Devolví el abrazo –Gracias, Hyoma- y le sonreí, a lo cual pude notar que sus mejillas se habían tornado de un color carmesí, pero rápidamente ocultó su rostro.
-B…Bueno, supongo que te dejo aquí, tu padre dijo que vendría en un rato- y dicho esto se fue de la habitación.
-Joven Hagane- el doctor me miró cerio –Asique se sintió mal todo el viaje. Dígame, ¿Qué sensaciones tuvo?-
-Bueno… Náuseas, mareos, y mi estómago dolía un poco…-
-Entiendo, ¿Algo más?-
-Pues… verá, últimamente las náuseas se vienen repitiendo a diario, no fue solo en el bus, son constantes. Además… también he estado comiendo más de lo que solía comer, y cualquier cosa que vea me hace sentir hambre y tentación-
-…-
-… ¿Ocurre algo doctor?- éste tomó su barbilla y se quedó pensando un rato, con una mirada que reflejaba confusión.
-Oh… pues no, pensé que tenía la respuesta a esos síntomas pero…- puso su mano detrás de su nuca y empezó a reír –Sería muy ilógico-
-Pero… ¿Qué era?-
-Nada… no importa, déjeme consultar un poco con los demás doctores, mientras tanto, relájese y descanse- concluyó para luego salir de la habitación, dejándome totalmente solo.
Bueno, tal vez era mejor hacerle caso, y tratar de relajarme. Me recosté en la camilla y cerré los ojos, y apenas lo hice, una imagen tuya apareció en mi mente. Los abrí repentinamente.
-Kyoya…-
Mis labios dijeron tu nombre, involuntariamente sonrío, y recuerdo tus besos, haciendo que un pequeño sonrojo aparezca en mis mejillas. Ya te extraño, no puedo estar más de unas horas lejos de ti, pero mi padre quiere quedarse una semana al menos… genial, no creo poder soportarlo, y aún más estando enfermo.

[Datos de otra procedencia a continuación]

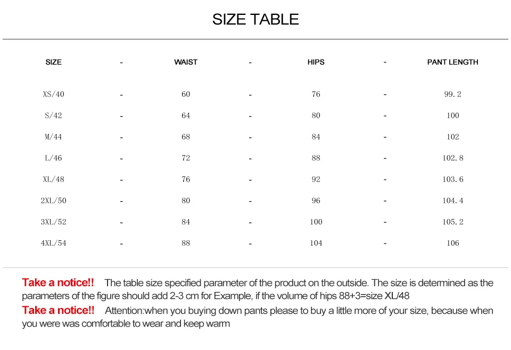Image resolution: width=511 pixels, height=350 pixels.
Task: Click pant length value 99.2
Action: (452, 94)
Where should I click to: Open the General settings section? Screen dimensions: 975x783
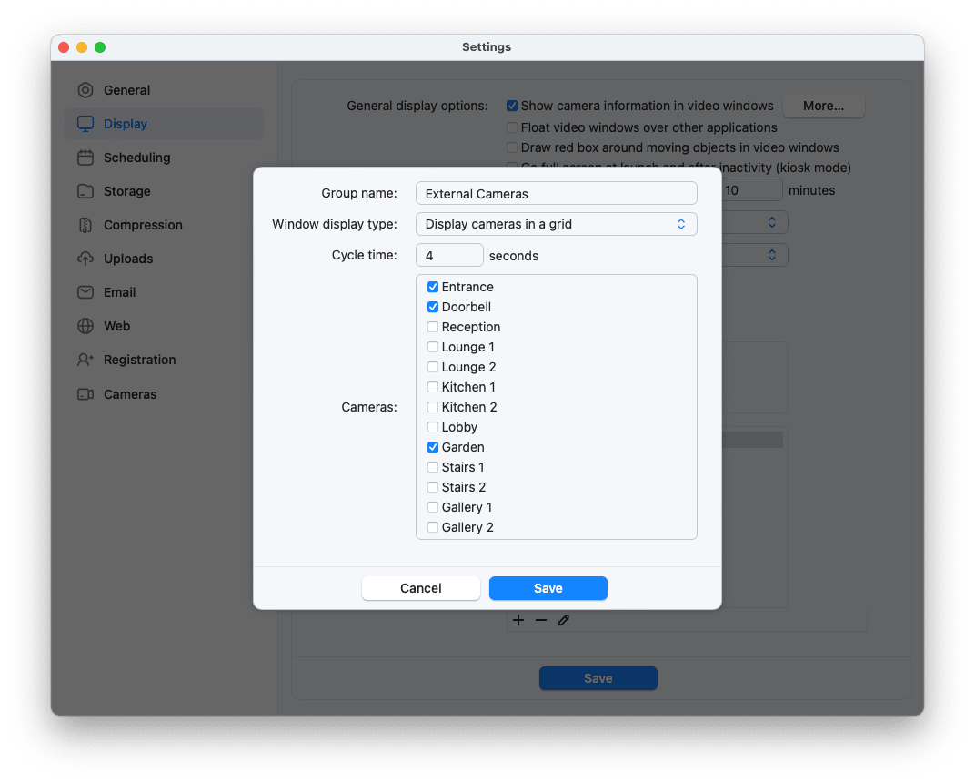[x=124, y=90]
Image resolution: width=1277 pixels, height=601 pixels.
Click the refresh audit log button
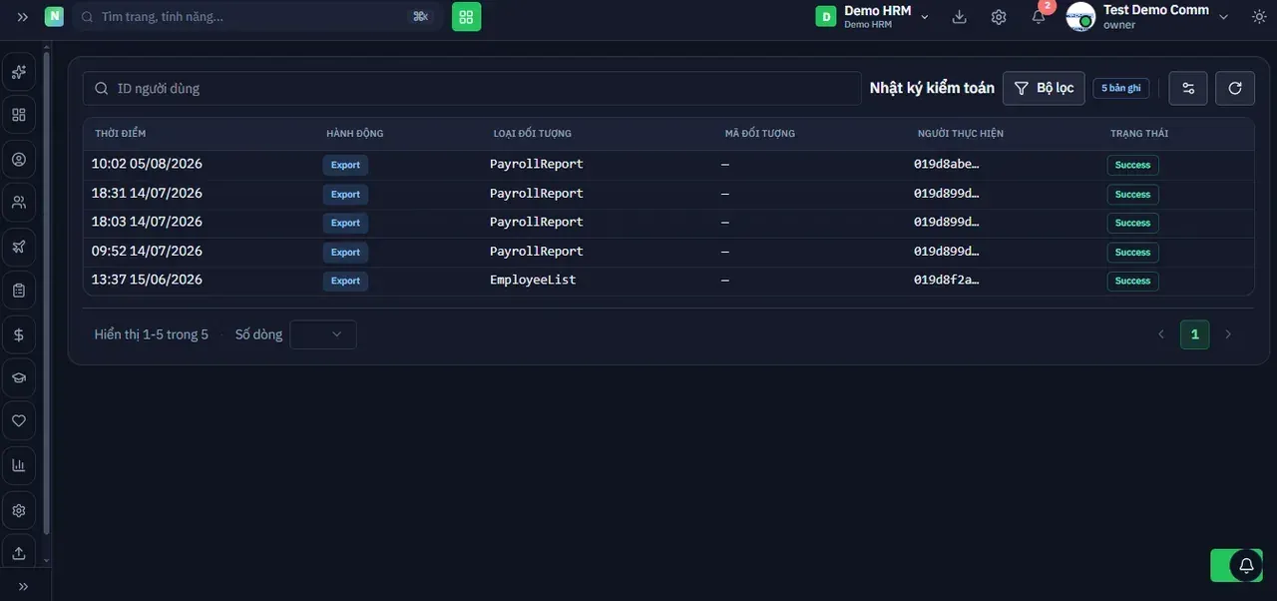[1235, 88]
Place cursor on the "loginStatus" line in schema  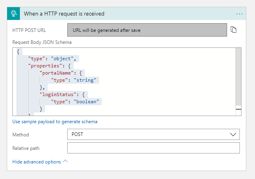click(x=62, y=94)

Hablando de eso, ¿Qué tendré? Nunca antes me había sentido así, por suerte, el doctor regresó justo cuando pensaba en eso, pero… no estaba solo.
Enfermeras, doctores, y señores de traje blanco, los cuales pude deducir que eran científicos, ya que no llevaban los instrumentos de un doctor, entraron por la puerta de la habitación.
-Joven Hagane… tenemos que hablar- me dijo uno.
Pasaron las horas, y yo… aún…. no puedo hacer que esta información me entre en la cabeza.
Yo… acaso… voy…. Voy a tener un…. Un…
-Hijo… sé que esto es más raro para ti que para mí pero… ¿¡CÓMO DEJASTE QUE ESTO PASARA!?-
-¿Realmente quieres que te explique?- le dije a mi padre mirándolo algo enojado.
Vaciló… pero se tranquilizó.
-Hijo… voy a hablar con los doctores, ¿Te quedas con Hyoma?-
-Claro…-
Me dio un beso en la frente y salió del cuarto, para que luego Hyoma entrara.
Se sentó al lado de mi camilla, y bajó la vista, con las manos en sus bolsillos.
-Hyoma… quería darte las gracias por haberme traído… realmente eres un buen…- no pude terminar la frase, ya que fui interrumpido por aquel chico pelivioleta.
-Es de Kyoya, ¿Cierto?- me miró, y sudé frío, pues no me imaginaba que sería tan directo.
-Pues… bueno… Hyoma, porqué me preguntas eso en un momento como…- pero volví a ser interrumpido.
-¡RESPONDE! ¿¡ES DE KYOYA O NO!?- se levantó bruscamente de la silla, mirándome esta vez realmente furioso, pero pude notar como sus ojos temblaban, igual que los míos.
-Sí… es de Kyoya- me puse firme ante mi respuesta, y lo miré cerio.
Al parecer mi actitud lo sorprendió, pues me miró con los ojos aún más abiertos, para luego sentarse nuevamente en la silla y bajar unos cambios.
-Ginga…-
-¿Por qué me preguntas así? Acaso…-
-Ginga- me tomó la mano, apretándola un poco –Estás… estás realmente seguro… ¿De que Kyoya querrá a ese niño?- me miró con preocupación en su rostro.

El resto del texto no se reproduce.